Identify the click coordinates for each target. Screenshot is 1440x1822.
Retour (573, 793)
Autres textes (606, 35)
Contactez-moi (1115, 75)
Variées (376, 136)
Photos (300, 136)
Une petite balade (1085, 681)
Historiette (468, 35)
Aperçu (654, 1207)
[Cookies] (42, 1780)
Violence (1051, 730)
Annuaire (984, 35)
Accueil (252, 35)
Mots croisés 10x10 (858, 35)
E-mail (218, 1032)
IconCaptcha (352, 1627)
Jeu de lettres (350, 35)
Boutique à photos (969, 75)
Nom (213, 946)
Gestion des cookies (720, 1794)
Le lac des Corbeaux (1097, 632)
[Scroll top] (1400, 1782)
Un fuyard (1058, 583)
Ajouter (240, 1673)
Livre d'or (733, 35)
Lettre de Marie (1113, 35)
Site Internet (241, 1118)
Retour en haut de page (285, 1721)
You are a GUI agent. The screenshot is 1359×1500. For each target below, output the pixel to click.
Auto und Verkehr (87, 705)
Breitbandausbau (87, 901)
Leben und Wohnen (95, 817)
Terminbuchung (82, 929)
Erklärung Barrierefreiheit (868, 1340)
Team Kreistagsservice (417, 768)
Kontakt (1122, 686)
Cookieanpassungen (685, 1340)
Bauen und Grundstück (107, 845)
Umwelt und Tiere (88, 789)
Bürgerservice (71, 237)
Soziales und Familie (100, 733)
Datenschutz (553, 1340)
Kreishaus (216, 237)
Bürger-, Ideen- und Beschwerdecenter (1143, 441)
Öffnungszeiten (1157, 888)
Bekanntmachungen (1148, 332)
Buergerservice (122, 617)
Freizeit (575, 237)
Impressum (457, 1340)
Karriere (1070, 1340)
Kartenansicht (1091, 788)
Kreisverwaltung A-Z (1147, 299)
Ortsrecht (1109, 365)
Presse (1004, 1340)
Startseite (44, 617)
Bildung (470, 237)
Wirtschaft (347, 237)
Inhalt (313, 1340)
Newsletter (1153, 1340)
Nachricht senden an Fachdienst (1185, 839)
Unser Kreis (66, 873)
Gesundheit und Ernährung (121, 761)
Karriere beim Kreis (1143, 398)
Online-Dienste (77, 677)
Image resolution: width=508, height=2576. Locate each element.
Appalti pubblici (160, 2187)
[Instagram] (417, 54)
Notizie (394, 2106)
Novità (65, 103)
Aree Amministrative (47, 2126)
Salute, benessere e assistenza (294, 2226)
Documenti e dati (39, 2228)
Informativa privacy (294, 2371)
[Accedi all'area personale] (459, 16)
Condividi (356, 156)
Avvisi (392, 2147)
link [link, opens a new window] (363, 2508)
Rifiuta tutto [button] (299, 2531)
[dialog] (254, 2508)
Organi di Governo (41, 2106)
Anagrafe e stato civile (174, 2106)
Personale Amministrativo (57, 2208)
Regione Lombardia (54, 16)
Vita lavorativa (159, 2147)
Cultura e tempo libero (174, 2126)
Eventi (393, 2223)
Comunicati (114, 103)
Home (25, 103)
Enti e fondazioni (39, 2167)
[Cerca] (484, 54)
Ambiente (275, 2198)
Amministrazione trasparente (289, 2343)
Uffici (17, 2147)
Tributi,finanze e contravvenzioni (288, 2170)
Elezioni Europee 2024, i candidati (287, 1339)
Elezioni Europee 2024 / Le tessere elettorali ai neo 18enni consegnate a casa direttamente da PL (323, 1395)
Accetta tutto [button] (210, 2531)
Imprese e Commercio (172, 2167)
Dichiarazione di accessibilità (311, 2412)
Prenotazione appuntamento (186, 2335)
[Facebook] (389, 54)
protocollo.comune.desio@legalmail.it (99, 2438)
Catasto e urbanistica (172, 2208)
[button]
· · · · ·
_EXERCISE DETAILS_. Please rewrite all of the data above with every "Karriere" changed to "Jobs" and nothing else altered.

_COMPLETE ANSWER_.
Identify the click coordinates for each target. Screenshot is 1440x1822.
Retour (573, 793)
Autres textes (606, 35)
Contactez-moi (1115, 75)
Variées (376, 136)
Photos (300, 136)
Une petite balade (1085, 681)
Historiette (468, 35)
Aperçu (654, 1207)
[Cookies] (42, 1780)
Violence (1051, 730)
Annuaire (984, 35)
Accueil (252, 35)
Mots croisés 10x10 (858, 35)
E-mail (218, 1032)
IconCaptcha (352, 1627)
Jeu de lettres (350, 35)
Boutique à photos (969, 75)
Nom (213, 946)
Gestion des cookies (720, 1794)
Le lac des Corbeaux (1097, 632)
[Scroll top] (1400, 1782)
Un fuyard (1058, 583)
Ajouter (240, 1673)
Livre d'or (733, 35)
Lettre de Marie (1113, 35)
Site Internet (241, 1118)
Retour en haut de page (285, 1721)
You are a GUI agent. The screenshot is 1359×1500. For each target below, output the pixel to click.
Auto und Verkehr (87, 705)
Breitbandausbau (87, 901)
Leben und Wohnen (95, 817)
Terminbuchung (82, 929)
Erklärung Barrierefreiheit (868, 1340)
Team Kreistagsservice (417, 768)
Kontakt (1122, 686)
Cookieanpassungen (685, 1340)
Bauen und Grundstück (107, 845)
Umwelt und Tiere (88, 789)
Bürgerservice (71, 237)
Soziales und Familie (100, 733)
Datenschutz (553, 1340)
Kreishaus (216, 237)
Bürger-, Ideen- und Beschwerdecenter (1143, 441)
Öffnungszeiten (1157, 888)
Bekanntmachungen (1148, 332)
Buergerservice (122, 617)
Freizeit (575, 237)
Impressum (457, 1340)
Jobs (1070, 1340)
Kartenansicht (1091, 788)
Kreisverwaltung A-Z (1147, 299)
Ortsrecht (1109, 365)
Presse (1004, 1340)
Startseite (44, 617)
Bildung (470, 237)
Wirtschaft (347, 237)
Inhalt (313, 1340)
Newsletter (1153, 1340)
Nachricht senden an Fachdienst (1185, 839)
Unser Kreis (66, 873)
Gesundheit und Ernährung (121, 761)
Jobs beim Kreis (1143, 398)
Online-Dienste (77, 677)
Image resolution: width=508, height=2576. Locate each element.
Appalti pubblici (160, 2187)
[Instagram] (417, 54)
Notizie (394, 2106)
Novità (65, 103)
Aree Amministrative (47, 2126)
Salute, benessere e assistenza (294, 2226)
Documenti e dati (39, 2228)
Informativa privacy (294, 2371)
[Accedi all'area personale] (459, 16)
Condividi (356, 156)
Avvisi (392, 2147)
link [link, opens a new window] (363, 2508)
Rifiuta tutto [button] (299, 2531)
[dialog] (254, 2508)
Organi di Governo (41, 2106)
Anagrafe e stato civile (174, 2106)
Personale Amministrativo (57, 2208)
Regione Lombardia (54, 16)
Vita lavorativa (159, 2147)
Cultura e tempo libero (174, 2126)
Eventi (393, 2223)
Comunicati (114, 103)
Home (25, 103)
Enti e fondazioni (39, 2167)
[Cerca] (484, 54)
Ambiente (275, 2198)
Amministrazione trasparente (289, 2343)
Uffici (17, 2147)
Tributi,finanze e contravvenzioni (288, 2170)
Elezioni Europee 2024, i candidati (287, 1339)
Elezioni Europee 2024 / Le tessere elettorali ai neo 18enni consegnate a casa direttamente da PL (323, 1395)
Accetta tutto [button] (210, 2531)
Imprese e Commercio (172, 2167)
Dichiarazione di accessibilità (311, 2412)
Prenotazione appuntamento (186, 2335)
[Facebook] (389, 54)
protocollo.comune.desio@legalmail.it (99, 2438)
Catasto e urbanistica (172, 2208)
[button]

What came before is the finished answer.